We're then introduced to Peter a man of science from modern times (the early eighties), who daydreams of wizards and dragons and other such fantasies you might find in Dungeon and Dragons. He longs to publish his board game and finish his novel. When he gets sucked into the world of magic we find out whether a man of science can win in the world of magic.
Unlike many other favourites from childhood Flight of Dragons has aged quite well. The first thing many viewers will notice is the animation quality. The backgrounds are detailed and characters move fully, there aren't any noticeable short cuts taken (although there is a one blink and you miss it poor edit). The character designs are distinctive and recognisable, even the Dragons have different characteristics and characters that appear only for a scene are very detailed.
Many will notice is that the dialogue isn't dumbed down. Words like antiquity and devoured make the production feel as if it's from a classic era. When Peter longs for his type writer, it reminds you that it was made in an age before computers.
The dub is a classic example of perfect casting. Harry Morgan's rich voice suits the old wizard Carolinus, John Ritter's enthusiasm as Peter makes the character, while the evil Ommadon is voiced by James Earl Jones. Even the opening theme is recorded by Don McLean.
For years fans have cried out for a DVD release of Flight of Dragons. It was released in the US without any fanfare under the Warner Archive Label on November 2009, many people not even being aware of the release.
The DVD is about as basic as you can get. You can tell it's been done using a template design. There are no subtitles or even a proper scene selection menu. The DVD Menu just tells you to press the back and forward scene buttons to jump 10 minutes. The transfer is clean, although there are minor film scratches that appear now and then, but they're hardly noticeable.

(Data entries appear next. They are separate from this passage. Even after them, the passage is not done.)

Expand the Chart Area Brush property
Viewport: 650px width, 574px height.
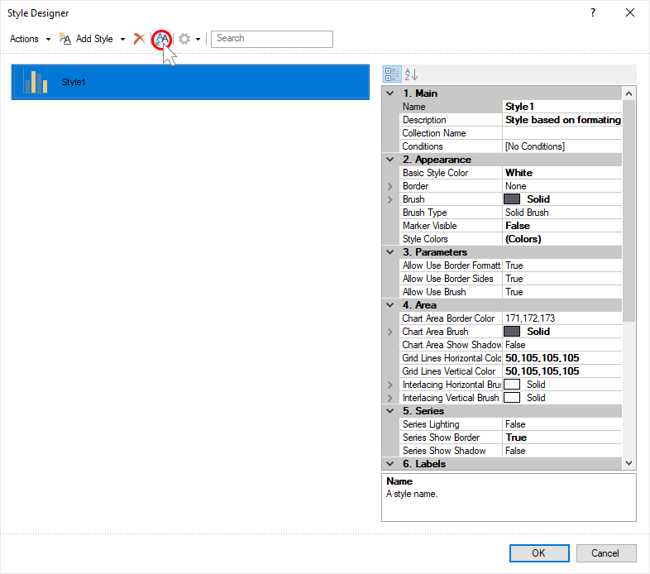[x=390, y=332]
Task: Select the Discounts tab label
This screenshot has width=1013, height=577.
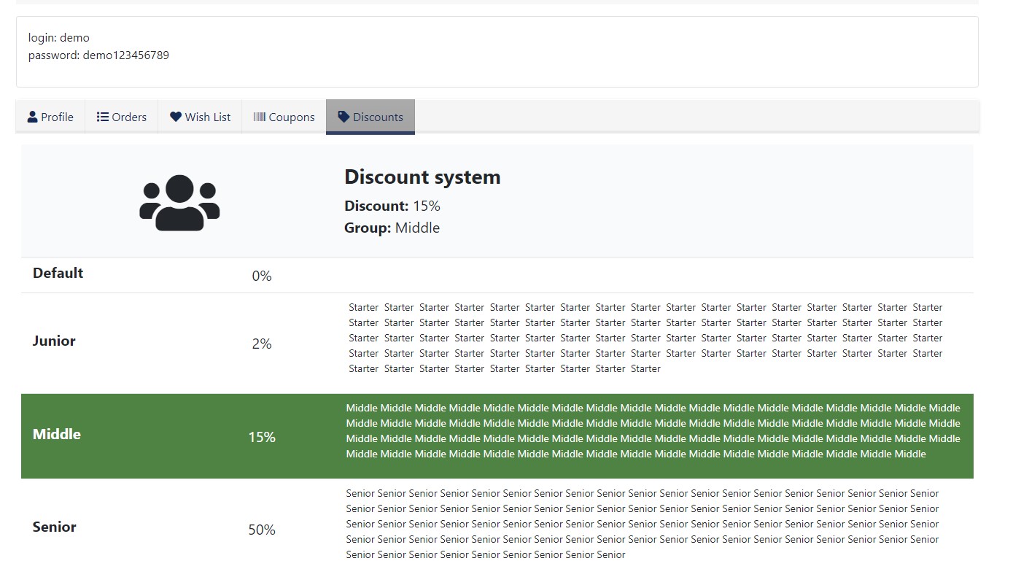Action: [x=378, y=117]
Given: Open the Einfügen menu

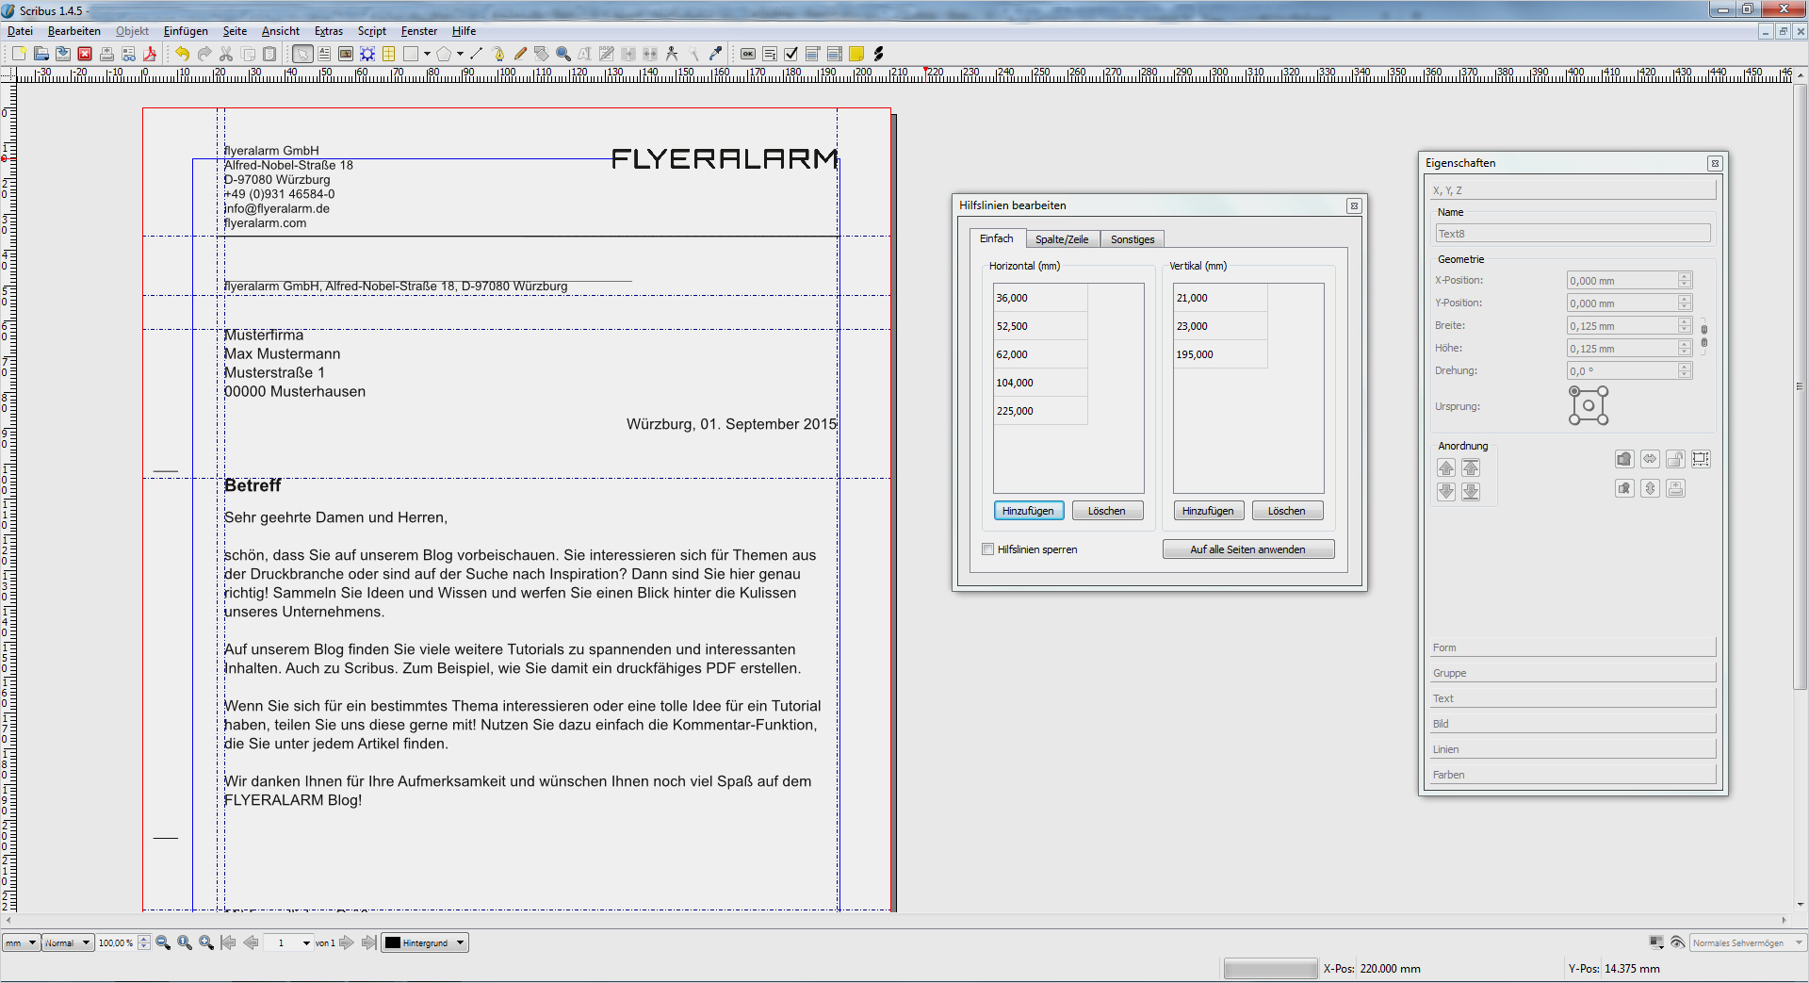Looking at the screenshot, I should [x=186, y=31].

The colour and image is quality is good. The DVD has only one stereo audio track.
The DVD has no extras what so ever. It cries out for a decent release, with extras, bonus features and perhaps even Blu-ray, like The Last Unicorn another Rankin/Bass Topcraft production. Still, at least this is an official release.
Nostalgia is a powerful thing. It can turn something average into something great when watched through the rose tinted glasses of the past. For fans of the film it does live up to the fond memories, but people new to the film might not be as excited. If you were around in the eighties when this was first shown and had fond memories of it, Flight of Dragons won't disappoint.
The DVD itself is interesting as it's produced on demand. Amazon just make them when you order one. So it has a purplish DVD-R like underside. As long as the publish on demand system exists, they'll never run out of stock.
Getting information on TopCraft isn't exactly straight forward. If you do a search for them you either get notes that they did work for Rankin/Bass or posts by people wanting to know more about them. The best place to look is on page 665 of The Anime Encyclopedia - Revised & Expanded Edition: A Guide to Japanese Animation Since 1917 by Jonathan Clements & Helen McCarthy.